TO DO
Copy all of the following items line for line, without any changes.

== SUPPLIED ENTRIES

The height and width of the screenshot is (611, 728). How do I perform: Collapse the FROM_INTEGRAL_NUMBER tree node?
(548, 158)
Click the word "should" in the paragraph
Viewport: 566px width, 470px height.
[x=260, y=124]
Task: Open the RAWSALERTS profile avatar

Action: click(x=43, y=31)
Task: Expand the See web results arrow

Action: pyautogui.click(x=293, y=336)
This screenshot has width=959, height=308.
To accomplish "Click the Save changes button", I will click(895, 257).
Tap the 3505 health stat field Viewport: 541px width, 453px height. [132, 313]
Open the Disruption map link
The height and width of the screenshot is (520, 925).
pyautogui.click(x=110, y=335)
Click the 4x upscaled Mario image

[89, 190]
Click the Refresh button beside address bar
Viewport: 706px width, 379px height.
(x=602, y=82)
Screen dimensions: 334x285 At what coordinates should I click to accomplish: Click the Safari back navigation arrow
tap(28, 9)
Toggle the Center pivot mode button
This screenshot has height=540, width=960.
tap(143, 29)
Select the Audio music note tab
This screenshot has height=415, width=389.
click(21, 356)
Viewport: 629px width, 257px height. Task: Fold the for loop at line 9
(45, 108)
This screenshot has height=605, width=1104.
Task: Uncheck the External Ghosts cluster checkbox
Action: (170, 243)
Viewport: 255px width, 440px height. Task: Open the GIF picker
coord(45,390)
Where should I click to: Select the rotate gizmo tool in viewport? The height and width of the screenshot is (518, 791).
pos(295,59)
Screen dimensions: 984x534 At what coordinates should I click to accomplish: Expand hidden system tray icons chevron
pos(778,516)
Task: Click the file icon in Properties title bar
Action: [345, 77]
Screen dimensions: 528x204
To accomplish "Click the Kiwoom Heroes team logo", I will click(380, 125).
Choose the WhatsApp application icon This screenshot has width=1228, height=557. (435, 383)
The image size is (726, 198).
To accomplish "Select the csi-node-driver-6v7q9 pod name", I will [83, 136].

====

REPLY
The height and width of the screenshot is (611, 728). How do I perform: Collapse the FROM_INTEGRAL_NUMBER tree node?
(548, 158)
Click the word "should" in the paragraph
Viewport: 566px width, 470px height.
[x=260, y=124]
Task: Open the RAWSALERTS profile avatar

Action: click(x=43, y=31)
Task: Expand the See web results arrow

Action: pyautogui.click(x=293, y=336)
This screenshot has width=959, height=308.
To accomplish "Click the Save changes button", I will click(895, 257).
Tap the 3505 health stat field Viewport: 541px width, 453px height. [132, 313]
Open the Disruption map link
The height and width of the screenshot is (520, 925).
pyautogui.click(x=110, y=335)
Click the 4x upscaled Mario image

[89, 190]
Click the Refresh button beside address bar
Viewport: 706px width, 379px height.
(x=602, y=82)
Screen dimensions: 334x285 At what coordinates should I click to accomplish: Click the Safari back navigation arrow
tap(28, 9)
Toggle the Center pivot mode button
This screenshot has height=540, width=960.
tap(143, 29)
Select the Audio music note tab
This screenshot has height=415, width=389.
click(21, 356)
Viewport: 629px width, 257px height. Task: Fold the for loop at line 9
(45, 108)
This screenshot has height=605, width=1104.
Task: Uncheck the External Ghosts cluster checkbox
Action: (170, 243)
Viewport: 255px width, 440px height. Task: Open the GIF picker
coord(45,390)
Where should I click to: Select the rotate gizmo tool in viewport? The height and width of the screenshot is (518, 791).
pos(295,59)
Screen dimensions: 984x534 At what coordinates should I click to accomplish: Expand hidden system tray icons chevron
pos(778,516)
Task: Click the file icon in Properties title bar
Action: [345, 77]
Screen dimensions: 528x204
To accomplish "Click the Kiwoom Heroes team logo", I will click(380, 125).
Choose the WhatsApp application icon This screenshot has width=1228, height=557. (435, 383)
The image size is (726, 198).
To accomplish "Select the csi-node-driver-6v7q9 pod name", I will [83, 136].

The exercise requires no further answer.